Nach der zweiten Runde der ungarischen Parlamentswahlen, die der Nachfolgeorganisation der Kommunistischen Partei, der „Ungarischen Sozialistischen Partei“, die absolute Mehrheit der Sitze brachte, mischte sich in meinen Kummer heimliche Freude. Nach der ersten Runde hatte ich noch gezittert, daß meine Partei, der „Bund Freier Demokraten“, gezwungen sein könnte, mit den Ex- Kommunisten ein Bündnis einzugehen. Denn wenn die Sozialisten keine absolute Mehrheit schaffen würden und wir uns um die unerwünschte Ehe drückten, hätten Neuwahlen ausgeschrieben werden müssen, und die Regierung Boross wäre weiter an der Macht geblieben. Vor deren Inkompetenz, Verlogenheit und in christlich-nationale Phrasen verhüllten staatsparteilichen Ambitionen ekelte es aber – siehe Wahlausgang – die große Mehrheit der Bevölkerung. Unsere Wähler hätten uns zum Teufel gewünscht, hätten wir aus moralischen Skrupeln die Amtszeit der Rechtskoalition auch nur um ein halbes Jahr verlängert. Sie hatten einfach genug von dem herrenmenschenhaften, altkonservativen, an den Autokraten Horty erinnernden Pathos und dem ganzen nationalistischen und rassistischen Bullshit. Nach der zweiten Runde brauchten nun die Sozialisten unsere 70 Mandate nicht mehr. Wir konnten in der Opposition bleiben, unser Profil schärfen, unsere Traditionen bewahren. Schließlich waren wir der Kern der Opposition gegen das Kádár-Regime seit den 70er Jahren gewesen.

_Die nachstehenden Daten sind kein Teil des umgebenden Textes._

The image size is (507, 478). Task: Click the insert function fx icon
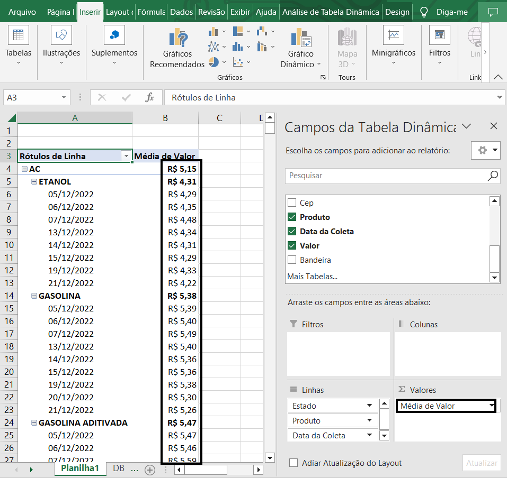tap(150, 97)
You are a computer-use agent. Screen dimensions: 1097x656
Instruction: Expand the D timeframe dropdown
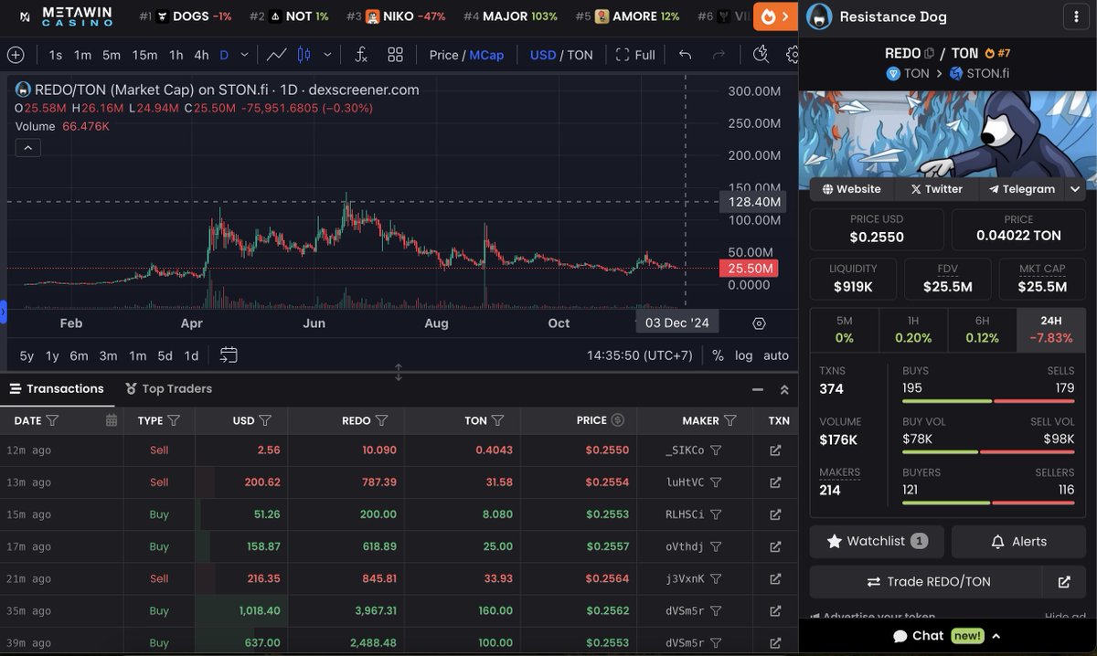click(x=242, y=55)
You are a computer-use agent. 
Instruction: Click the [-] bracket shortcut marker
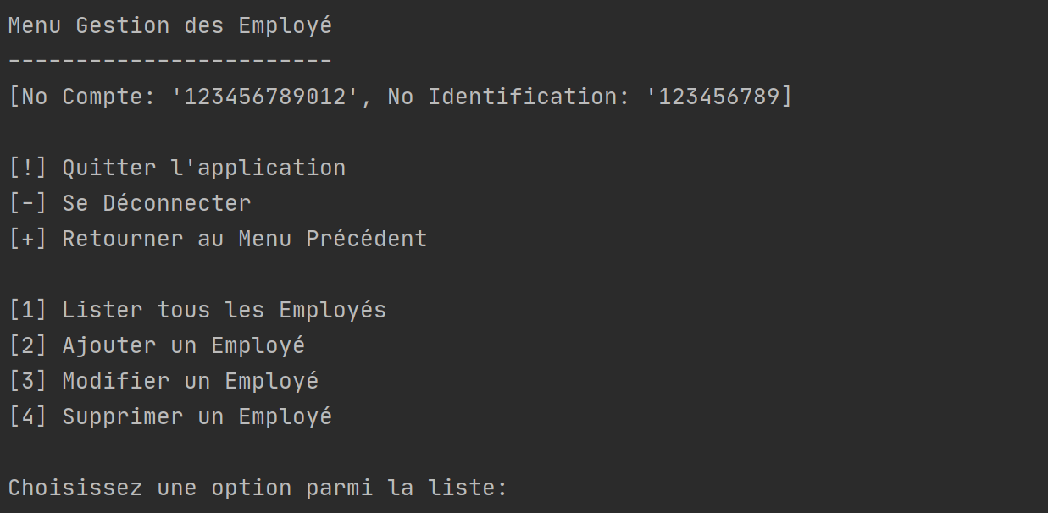[x=28, y=203]
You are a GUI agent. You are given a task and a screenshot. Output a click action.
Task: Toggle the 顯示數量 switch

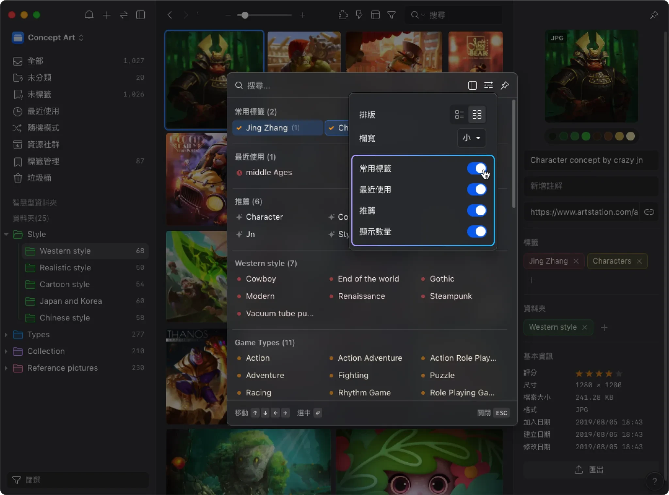[476, 232]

Zwei Tage später hielt ich auf einer Intellektuellen-Versammlung eine „kämpferische Rede“. Ich machte klar, daß die ungarischen Wähler im zweiten Wahlgang nicht nur für die Sozialisten, sondern Gyula Horn persönlich und damit gegen ein Zusammengehen der beiden Parteien gestimmt hätten. „Ihr Wille geschehe“, sagte ich frommen Herzens. Für die Deutschen ist Gyula Horn zwar der Politiker, der mit der Drahtschere in der Hand 1989 den Eisernen Vorhang durchschnitt. Aber in Ungarn hat sein Name einen etwas anderen Beiklang. Nach der Niederschlagung der Revolution von 1956 war er in jene Arbeitermiliz eingetreten, die buchstäblich die Hälfte der Ungarn niederknüppelte. Mehr noch als in seiner Milizionärsvergangenheit schien mir Horns Wesen in seinem Funktionärs-Habitus befangen. Jahrzehnte grau und zuverlässig auf den mittelhohen Stufen der Partei- Staatshierarchie auszuhalten: das war in der Tat eine persönlichkeitsformende Leistung! Meine Haltung, mein Optimismus während der ganzen Kádár-Zeit hatte sich ausschließlich aus der Verachtung solcher Leistungen genährt. Mit der jüngeren Generation der Sozialisten hätte ich mir ein Zusammengehen zur Not noch vorstellen können. Gyula Horn hingegen war für mich die lebende Kontinuität des Kádár-Regimes. Zeitungsberichte über besagte Veranstaltung, die die drei ablehnenden Voten verschwiegen, ließen in mir am nächsten Tag jenen schnellen Geschmack aufsteigen, der mich jahrzehntelang jeden Morgen beim Durchblättern der Parteipresse zu befallen pflegte. „Diese Vergangenheit ist unsere strahlende Zukunft“, dachte ich bei mir. „Dem dürfen wir nicht assistieren.“ Einen Tag später waren in der Presse die Lebensläufe der neuen Abgeordneten zu lesen: Mindestens acht Fußballmannschaften der Kádár- Zeit, bestehend aus den Abgeordneten der „Sozialistischen Partei“, hätte man aufstellen können. Mit denen zusammenarbeiten? Ein unerträglicher Gedanke.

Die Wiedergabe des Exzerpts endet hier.